Please arrange the entries below as a numbered list, leaving out any blank lines. Begin at the line that contains "The width and height of the screenshot is (800, 600).", and stop after the line that contains "coord(121,54)".

A run of entries
Begin
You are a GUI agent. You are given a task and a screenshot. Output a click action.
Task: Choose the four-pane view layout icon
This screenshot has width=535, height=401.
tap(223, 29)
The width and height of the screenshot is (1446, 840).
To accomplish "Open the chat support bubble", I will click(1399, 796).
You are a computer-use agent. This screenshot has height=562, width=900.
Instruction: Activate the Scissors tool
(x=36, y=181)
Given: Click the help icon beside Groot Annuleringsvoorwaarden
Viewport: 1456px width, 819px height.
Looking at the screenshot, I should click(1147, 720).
End
Begin
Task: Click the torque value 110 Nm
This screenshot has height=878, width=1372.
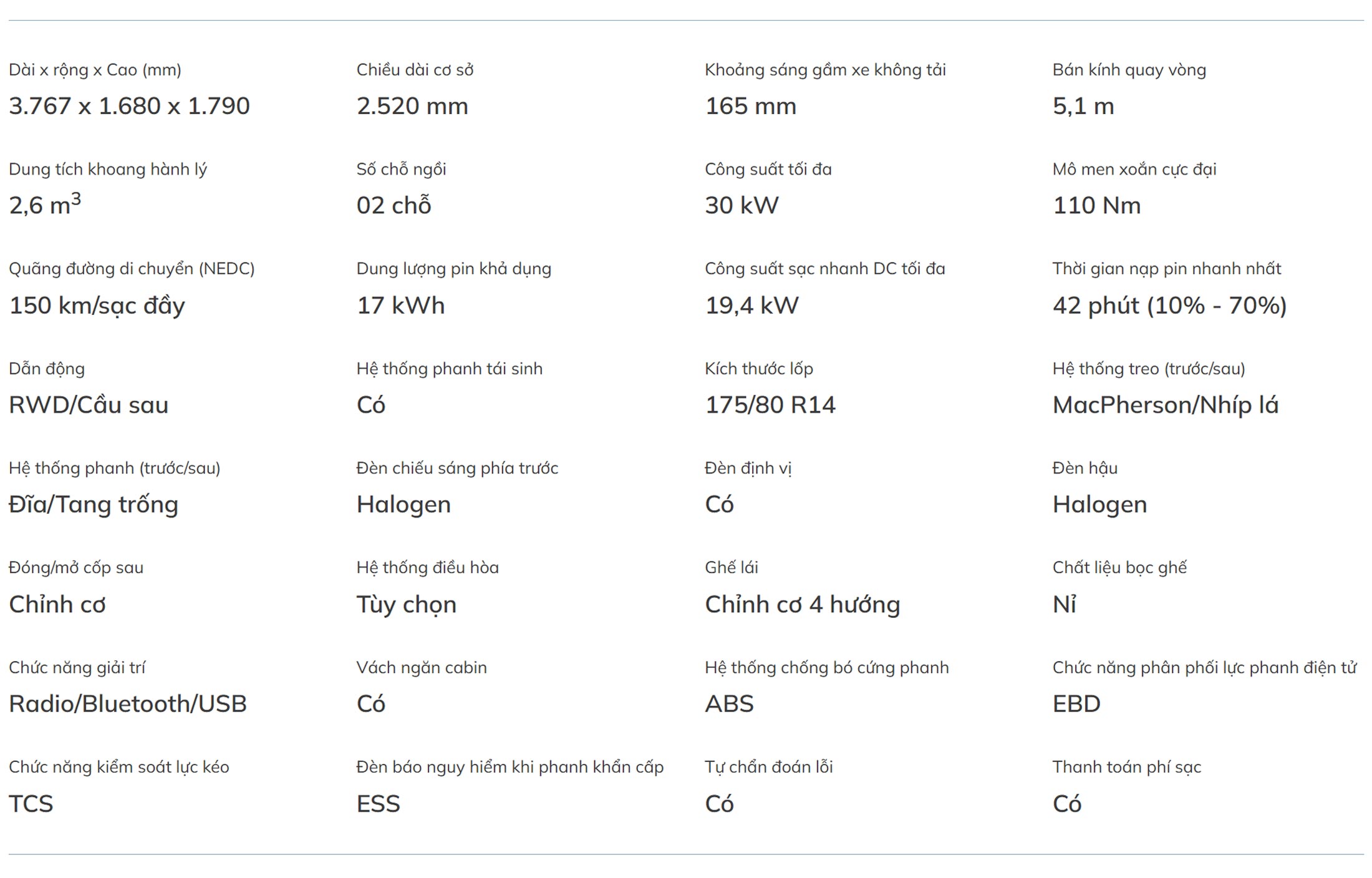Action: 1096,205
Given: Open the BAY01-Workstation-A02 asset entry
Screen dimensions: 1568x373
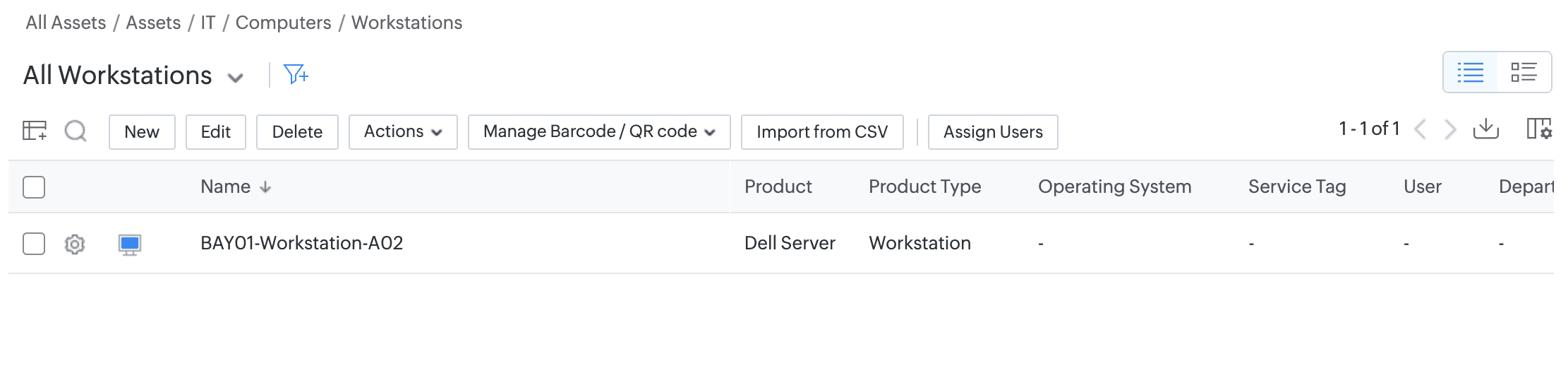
End
Begin
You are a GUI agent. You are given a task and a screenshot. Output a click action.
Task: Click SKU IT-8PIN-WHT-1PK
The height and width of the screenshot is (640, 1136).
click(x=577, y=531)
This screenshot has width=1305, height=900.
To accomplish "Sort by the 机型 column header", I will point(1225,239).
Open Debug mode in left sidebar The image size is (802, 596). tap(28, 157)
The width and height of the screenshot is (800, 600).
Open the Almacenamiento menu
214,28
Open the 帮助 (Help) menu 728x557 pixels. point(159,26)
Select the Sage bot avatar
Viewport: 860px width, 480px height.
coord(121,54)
End
### OUTPUT FOR THIS TASK
1. The width and height of the screenshot is (800, 600).
2. Open the Almacenamiento menu
3. 214,28
4. Open the 帮助 (Help) menu 728x557 pixels. point(159,26)
5. Select the Sage bot avatar
6. Viewport: 860px width, 480px height.
7. coord(121,54)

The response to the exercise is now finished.